JR名松線〜90年の歴史

名松線物語

JR名松線(めいしょうせん)は、三重県松阪市の松阪駅から津市美杉町の伊勢奥津駅までを結ぶJR東海の鉄道路線です。


開業までの経緯

  • 1920年代〜1930年代
    地域振興と木材輸送の需要を背景に計画されました。名松線という名前は「松阪」と「名張」を結ぶ計画から来ていますが、実際には名張まで延伸されることなく未成線となりました。
  • 1935年(昭和10年)
    松阪~権現前(現・権現前駅付近)まで開業。
  • 1937年(昭和12年)
    家城駅まで延伸。
  • 1938年(昭和13年)
    終点の伊勢奥津駅まで全通。

戦後から国鉄時代

  • 戦後は木材輸送や地域住民の足として活躍しました。
  • しかしモータリゼーションの進展や人口減少で利用者は減少。赤字ローカル線の一つとして存続が課題になりました。

JR東海発足以降

  • 1987年(昭和62年)
    国鉄分割民営化によりJR東海に継承。
  • 1990年代以降
    利用者減少が進み、一時は廃止議論もありましたが、地元の存続要望で維持されました。

大雨による不通と復旧

  • 2009年(平成21年)10月
    台風18号などによる大雨で家城~伊勢奥津間が大きな被害を受け、不通となりました。
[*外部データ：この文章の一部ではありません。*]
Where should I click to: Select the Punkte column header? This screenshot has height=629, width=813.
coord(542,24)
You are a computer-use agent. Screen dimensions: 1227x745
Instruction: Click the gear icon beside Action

バス代行輸送が長期に続きます。
  • JR東海は当初「鉄道での復旧は困難」とし廃止検討の声もありましたが、地元自治体や住民の強い要望を受け協議。
  • 2016年(平成28年)3月26日
    約6年半ぶりに家城~伊勢奥津間が鉄道として復旧し、名松線は全線運転再開しました。

現在

  • 線路距離は約43.5km、全19駅。
  • 運行は1両または2両編成のディーゼルカー(キハ11系・キハ25形など)で、ローカル線らしい風情があります。
  • 利用客は多くないものの、美杉地域の住民の生活路線であり、観光資源(桜、紅葉、森林など)を活かした利用促進も行われています。

👉 名松線は「幻の未成線」と「奇跡の復活」を持つ鉄道として、地域鉄道史の中でも特徴的な存在です。